Organiser et diriger une ronde de sécurité
Organiser et diriger une ronde de sécurité
La ronde de sécurité est l'une des missions fondamentales du service de sécurité incendie. En tant que chef d'équipe, vous ne vous contentez plus de l'exécuter : vous devez l'organiser, la planifier et en contrôler la bonne exécution par vos agents.
Préparer la ronde
Organiser une ronde suppose de définir en amont :
- le cheminement (itinéraire précis à parcourir, dans un ordre déterminé) ;
- les points de contrôle obligatoires (locaux à risques, dégagements, moyens de secours) ;
- la fréquence adaptée à l'activité de l'établissement et aux périodes (jour/nuit, fermeture) ;
- le mode de traçabilité (pointeau de ronde, badge, main courante numérique).
Le schéma ci-dessous illustre un cheminement type avec ses points de contrôle numérotés.
Chaque point de contrôle correspond à un lieu ou un équipement à vérifier explicitement :
| Type de point de contrôle | Exemples de vérification |
|---|---|
| Moyens de secours | Extincteur en place, non périmé, accessible |
| Dégagements | Absence d'obstruction, signalétique lisible, porte coupe-feu fermée si asservie |
| Locaux à risques | Absence d'odeur suspecte, matériel rangé, pas de stockage anormal |
| Éclairage de sécurité | Blocs autonomes fonctionnels, absence de voyant de défaut |
Diriger la ronde en tant que chef d'équipe
Le chef d'équipe :
- désigne les agents affectés à chaque ronde et s'assure de leur disponibilité ;
- vérifie que le parcours est réellement suivi (pointage, horodatage) et non « raccourci » ;
- exploite les comptes rendus de ronde pour détecter les anomalies récurrentes ;
- adapte le parcours si la configuration des lieux évolue (travaux, zone temporairement inaccessible).
Ronde de jour, ronde de nuit : des logiques différentes
Une ronde de jour se concentre souvent sur la détection d'anomalies ponctuelles dans un établissement en activité (encombrement temporaire, dégagement improvisé), tandis qu'une ronde de nuit, dans un établissement fermé au public, permet un contrôle plus systématique de l'ensemble des points sensibles, sans la contrainte de ne pas perturber l'activité.

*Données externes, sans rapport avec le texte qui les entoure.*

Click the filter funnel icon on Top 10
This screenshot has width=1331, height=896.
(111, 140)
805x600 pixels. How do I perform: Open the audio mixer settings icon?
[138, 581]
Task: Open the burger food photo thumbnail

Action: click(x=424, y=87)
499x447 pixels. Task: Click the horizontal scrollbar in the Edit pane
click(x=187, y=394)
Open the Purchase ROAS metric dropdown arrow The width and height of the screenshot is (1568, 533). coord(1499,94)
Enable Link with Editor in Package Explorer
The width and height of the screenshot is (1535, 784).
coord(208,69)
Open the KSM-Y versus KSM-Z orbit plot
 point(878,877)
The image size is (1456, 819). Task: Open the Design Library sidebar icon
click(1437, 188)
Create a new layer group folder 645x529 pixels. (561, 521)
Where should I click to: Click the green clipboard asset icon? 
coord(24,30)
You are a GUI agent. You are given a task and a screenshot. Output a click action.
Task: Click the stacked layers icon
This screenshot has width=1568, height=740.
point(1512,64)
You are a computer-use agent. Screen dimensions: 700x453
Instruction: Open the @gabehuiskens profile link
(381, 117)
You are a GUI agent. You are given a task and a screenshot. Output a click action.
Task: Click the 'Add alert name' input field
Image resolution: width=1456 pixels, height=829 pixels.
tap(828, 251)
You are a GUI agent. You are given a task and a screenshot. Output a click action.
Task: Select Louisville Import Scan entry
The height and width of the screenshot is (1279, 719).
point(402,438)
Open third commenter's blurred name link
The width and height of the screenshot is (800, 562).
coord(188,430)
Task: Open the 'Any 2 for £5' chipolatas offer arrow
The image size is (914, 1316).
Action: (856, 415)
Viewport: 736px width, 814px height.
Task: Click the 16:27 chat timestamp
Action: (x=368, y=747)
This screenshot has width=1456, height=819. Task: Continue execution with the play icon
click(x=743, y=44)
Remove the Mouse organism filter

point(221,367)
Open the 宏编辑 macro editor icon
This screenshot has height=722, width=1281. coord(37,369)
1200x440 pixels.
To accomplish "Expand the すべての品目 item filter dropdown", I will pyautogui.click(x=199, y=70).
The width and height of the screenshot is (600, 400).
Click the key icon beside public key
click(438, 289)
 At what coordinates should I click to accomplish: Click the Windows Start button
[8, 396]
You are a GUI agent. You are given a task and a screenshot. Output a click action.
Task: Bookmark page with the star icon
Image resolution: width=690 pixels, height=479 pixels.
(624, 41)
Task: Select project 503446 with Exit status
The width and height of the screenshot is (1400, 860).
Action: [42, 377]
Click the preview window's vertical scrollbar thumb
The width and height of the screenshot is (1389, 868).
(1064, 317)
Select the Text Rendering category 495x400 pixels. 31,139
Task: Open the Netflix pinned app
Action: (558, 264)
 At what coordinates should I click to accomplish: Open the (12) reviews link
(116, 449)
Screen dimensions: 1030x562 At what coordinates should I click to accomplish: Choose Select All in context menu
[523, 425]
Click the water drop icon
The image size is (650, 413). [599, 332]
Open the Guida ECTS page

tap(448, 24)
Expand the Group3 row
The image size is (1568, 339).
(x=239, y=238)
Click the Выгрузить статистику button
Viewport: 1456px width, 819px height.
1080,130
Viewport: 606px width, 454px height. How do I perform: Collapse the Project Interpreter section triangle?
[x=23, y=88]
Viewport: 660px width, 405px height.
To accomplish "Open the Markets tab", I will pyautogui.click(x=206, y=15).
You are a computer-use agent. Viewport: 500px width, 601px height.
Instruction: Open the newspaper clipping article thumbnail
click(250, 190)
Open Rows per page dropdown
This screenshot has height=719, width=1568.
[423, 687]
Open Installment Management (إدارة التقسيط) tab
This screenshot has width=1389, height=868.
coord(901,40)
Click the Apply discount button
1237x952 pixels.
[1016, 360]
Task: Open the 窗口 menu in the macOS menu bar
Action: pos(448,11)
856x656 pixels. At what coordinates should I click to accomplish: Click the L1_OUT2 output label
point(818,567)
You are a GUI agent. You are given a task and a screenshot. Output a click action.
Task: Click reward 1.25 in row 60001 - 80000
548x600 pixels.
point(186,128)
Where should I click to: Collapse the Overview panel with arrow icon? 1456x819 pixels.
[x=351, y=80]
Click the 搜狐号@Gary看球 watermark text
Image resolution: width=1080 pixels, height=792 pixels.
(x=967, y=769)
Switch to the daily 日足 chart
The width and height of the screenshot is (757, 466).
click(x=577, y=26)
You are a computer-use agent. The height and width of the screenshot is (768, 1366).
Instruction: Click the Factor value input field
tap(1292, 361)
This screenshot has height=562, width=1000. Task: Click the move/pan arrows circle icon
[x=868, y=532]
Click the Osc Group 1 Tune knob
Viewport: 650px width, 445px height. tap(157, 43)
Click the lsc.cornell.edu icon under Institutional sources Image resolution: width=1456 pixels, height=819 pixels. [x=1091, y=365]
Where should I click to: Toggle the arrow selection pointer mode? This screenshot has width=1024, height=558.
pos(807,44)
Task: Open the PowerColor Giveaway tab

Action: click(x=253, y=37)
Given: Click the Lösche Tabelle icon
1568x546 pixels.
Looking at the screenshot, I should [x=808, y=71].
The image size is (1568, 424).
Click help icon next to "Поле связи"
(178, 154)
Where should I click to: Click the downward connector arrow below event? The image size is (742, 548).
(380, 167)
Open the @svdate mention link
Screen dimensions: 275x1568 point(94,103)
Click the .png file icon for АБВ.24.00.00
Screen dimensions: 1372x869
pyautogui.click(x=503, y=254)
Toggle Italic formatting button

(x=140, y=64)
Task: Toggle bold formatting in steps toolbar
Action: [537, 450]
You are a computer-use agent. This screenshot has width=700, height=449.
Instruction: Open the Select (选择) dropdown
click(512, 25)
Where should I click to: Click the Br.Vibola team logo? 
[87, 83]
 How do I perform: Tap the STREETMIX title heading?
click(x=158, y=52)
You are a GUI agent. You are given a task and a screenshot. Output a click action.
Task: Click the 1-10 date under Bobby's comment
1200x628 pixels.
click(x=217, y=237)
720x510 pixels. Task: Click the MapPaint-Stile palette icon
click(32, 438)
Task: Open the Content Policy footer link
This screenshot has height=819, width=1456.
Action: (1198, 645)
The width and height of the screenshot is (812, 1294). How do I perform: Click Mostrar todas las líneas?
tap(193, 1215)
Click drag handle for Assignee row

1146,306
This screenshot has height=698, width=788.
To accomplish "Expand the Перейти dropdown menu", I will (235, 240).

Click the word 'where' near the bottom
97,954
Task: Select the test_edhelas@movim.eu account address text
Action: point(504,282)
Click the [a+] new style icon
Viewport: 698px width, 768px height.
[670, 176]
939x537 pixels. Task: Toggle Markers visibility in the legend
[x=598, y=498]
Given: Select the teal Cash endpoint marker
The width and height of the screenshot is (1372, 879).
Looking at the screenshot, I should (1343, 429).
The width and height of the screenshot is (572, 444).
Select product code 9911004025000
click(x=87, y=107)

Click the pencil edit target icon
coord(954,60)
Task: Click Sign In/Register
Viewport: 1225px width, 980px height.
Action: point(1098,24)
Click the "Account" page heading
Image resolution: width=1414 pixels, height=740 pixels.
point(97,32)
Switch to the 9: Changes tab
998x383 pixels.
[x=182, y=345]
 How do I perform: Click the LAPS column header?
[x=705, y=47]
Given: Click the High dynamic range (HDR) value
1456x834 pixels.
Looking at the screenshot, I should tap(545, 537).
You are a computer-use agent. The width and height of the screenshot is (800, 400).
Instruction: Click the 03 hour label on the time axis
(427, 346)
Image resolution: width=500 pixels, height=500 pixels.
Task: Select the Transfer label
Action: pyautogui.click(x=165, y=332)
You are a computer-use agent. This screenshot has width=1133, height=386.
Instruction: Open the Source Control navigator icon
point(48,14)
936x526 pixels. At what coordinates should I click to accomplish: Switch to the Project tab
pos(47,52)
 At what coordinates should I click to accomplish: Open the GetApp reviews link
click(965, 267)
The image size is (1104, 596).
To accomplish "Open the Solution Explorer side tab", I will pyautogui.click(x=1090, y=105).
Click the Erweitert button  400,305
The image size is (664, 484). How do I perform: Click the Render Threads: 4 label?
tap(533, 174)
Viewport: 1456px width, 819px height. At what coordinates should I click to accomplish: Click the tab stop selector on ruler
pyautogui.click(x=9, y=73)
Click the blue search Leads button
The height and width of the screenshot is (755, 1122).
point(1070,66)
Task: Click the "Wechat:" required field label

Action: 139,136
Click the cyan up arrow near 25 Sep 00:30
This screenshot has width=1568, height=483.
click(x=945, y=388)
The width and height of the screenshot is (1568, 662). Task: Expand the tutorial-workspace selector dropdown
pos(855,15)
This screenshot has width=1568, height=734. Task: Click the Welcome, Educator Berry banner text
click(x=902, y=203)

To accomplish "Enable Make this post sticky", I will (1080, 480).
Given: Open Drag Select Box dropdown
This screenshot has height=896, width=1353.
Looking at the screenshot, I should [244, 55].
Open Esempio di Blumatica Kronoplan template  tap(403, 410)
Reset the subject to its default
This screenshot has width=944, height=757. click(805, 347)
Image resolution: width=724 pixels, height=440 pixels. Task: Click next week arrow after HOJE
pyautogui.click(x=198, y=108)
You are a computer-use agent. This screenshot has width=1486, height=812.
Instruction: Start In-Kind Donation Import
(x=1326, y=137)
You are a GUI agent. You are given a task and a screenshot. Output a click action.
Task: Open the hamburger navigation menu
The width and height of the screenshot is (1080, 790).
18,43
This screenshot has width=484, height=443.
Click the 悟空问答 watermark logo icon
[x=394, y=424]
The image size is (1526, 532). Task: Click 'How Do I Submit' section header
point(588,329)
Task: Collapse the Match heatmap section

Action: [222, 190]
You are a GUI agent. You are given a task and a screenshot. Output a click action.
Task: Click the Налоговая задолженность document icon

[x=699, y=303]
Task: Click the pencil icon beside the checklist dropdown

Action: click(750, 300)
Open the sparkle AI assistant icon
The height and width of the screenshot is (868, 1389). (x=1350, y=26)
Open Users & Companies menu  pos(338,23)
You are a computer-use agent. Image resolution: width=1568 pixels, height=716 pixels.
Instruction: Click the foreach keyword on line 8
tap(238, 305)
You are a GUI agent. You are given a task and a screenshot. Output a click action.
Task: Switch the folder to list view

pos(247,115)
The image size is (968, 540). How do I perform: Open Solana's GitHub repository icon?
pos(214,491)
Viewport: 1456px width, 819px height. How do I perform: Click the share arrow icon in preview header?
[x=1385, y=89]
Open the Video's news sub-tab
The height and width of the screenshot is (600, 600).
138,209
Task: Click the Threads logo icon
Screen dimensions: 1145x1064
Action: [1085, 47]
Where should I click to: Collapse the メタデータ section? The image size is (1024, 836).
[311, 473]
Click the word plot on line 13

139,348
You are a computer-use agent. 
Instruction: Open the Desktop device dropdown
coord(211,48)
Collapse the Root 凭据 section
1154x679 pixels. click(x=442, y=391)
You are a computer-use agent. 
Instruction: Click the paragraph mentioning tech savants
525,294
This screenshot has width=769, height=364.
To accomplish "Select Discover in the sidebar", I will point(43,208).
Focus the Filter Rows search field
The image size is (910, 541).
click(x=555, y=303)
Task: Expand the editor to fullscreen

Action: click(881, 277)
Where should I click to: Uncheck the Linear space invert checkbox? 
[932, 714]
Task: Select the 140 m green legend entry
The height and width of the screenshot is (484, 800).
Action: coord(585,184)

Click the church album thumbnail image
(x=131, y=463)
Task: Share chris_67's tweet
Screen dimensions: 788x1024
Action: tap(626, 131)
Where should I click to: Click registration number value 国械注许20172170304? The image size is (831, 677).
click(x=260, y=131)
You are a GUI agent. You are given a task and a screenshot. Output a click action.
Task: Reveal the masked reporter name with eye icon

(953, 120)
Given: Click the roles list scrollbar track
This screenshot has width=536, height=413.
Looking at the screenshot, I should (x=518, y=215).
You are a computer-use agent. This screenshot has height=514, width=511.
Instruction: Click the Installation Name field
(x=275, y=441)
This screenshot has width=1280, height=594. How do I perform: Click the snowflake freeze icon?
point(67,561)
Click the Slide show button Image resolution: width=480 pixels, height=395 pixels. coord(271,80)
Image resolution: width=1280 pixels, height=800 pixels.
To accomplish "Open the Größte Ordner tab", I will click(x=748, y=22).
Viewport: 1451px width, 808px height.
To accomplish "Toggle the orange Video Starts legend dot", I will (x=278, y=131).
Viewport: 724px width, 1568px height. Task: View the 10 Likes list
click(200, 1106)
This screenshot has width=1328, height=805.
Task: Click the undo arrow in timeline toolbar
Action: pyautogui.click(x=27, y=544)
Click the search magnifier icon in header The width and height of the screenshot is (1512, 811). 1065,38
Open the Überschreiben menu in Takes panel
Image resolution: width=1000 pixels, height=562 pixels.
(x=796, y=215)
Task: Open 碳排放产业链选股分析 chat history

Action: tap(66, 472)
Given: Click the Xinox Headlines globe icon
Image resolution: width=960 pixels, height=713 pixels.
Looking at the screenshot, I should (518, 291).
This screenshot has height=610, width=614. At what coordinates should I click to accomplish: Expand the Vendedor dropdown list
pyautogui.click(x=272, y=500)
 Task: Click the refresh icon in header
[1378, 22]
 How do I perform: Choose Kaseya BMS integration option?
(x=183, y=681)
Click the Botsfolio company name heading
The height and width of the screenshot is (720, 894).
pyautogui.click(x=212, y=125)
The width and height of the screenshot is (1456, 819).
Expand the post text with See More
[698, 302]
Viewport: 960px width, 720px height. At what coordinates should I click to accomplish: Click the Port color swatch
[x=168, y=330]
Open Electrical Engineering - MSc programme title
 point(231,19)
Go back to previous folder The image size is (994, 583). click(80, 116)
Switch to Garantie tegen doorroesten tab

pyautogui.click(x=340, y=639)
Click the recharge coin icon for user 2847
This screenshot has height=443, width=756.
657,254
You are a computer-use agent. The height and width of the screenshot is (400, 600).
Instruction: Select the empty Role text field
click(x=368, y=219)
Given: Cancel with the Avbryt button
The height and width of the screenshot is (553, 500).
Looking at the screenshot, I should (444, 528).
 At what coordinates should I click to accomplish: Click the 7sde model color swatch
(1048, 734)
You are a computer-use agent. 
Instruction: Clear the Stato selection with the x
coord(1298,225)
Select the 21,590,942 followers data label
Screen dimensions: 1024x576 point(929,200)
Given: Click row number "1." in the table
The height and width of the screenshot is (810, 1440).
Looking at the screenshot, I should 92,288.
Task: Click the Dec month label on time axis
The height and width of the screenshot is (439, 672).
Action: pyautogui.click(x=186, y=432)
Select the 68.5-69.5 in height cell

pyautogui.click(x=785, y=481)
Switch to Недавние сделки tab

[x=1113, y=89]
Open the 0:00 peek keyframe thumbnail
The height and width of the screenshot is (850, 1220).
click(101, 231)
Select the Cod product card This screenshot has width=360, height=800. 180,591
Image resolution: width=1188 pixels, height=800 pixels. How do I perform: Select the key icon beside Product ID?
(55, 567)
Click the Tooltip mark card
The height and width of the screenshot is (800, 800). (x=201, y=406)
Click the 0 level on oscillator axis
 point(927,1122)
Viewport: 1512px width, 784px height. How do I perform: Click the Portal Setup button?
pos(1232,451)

Le chef d'équipe adapte le contenu et la fréquence de la ronde à ce contexte : une ronde de nuit dans un établissement avec locaux à sommeil (hôtel, établissement de soins) est généralement plus fréquente qu'une ronde de jour dans un établissement de bureaux occupé.
La ronde, un outil de connaissance fine du bâtiment
Au-delà du contrôle ponctuel, la répétition des rondes construit chez l'agent comme chez le chef d'équipe une connaissance fine du fonctionnement normal de l'établissement : ce qui est habituel devient repérable, ce qui s'en écarte saute aux yeux. Le chef d'équipe capitalise sur cette connaissance en confiant, autant que possible, les mêmes secteurs aux mêmes agents sur la durée, plutôt qu'en changeant systématiquement les affectations — au prix d'une vigilance particulière pour éviter l'effet inverse : une routine qui finit par masquer les anomalies.
Une ronde efficace n'est pas seulement un parcours suivi : c'est aussi un regard actif sur l'établissement. Le chef d'équipe doit rappeler à ses agents que la vigilance prime sur la simple exécution mécanique du circuit.
En cas d'anomalie relevée
Toute anomalie constatée pendant une ronde doit être :
- consignée immédiatement sur la main courante, de façon factuelle (qui, quoi, où, quand) ;
- signalée au chef d'équipe si l'agent n'a pas l'autorité pour la traiter seul ;
- suivie jusqu'à sa résolution effective, sous la responsabilité du chef d'équipe, qui vérifie que la boucle est bien fermée avant de la considérer close.
Un exemple d'anomalie suivie jusqu'à sa résolution
Un extincteur constaté déplacé lors d'une ronde est consigné, signalé, puis suivi : le chef d'équipe vérifie, lors de la ronde suivante, qu'il a bien été remis à son emplacement normal — et non simplement que l'anomalie a été « signalée », ce qui ne garantit rien sur sa résolution effective.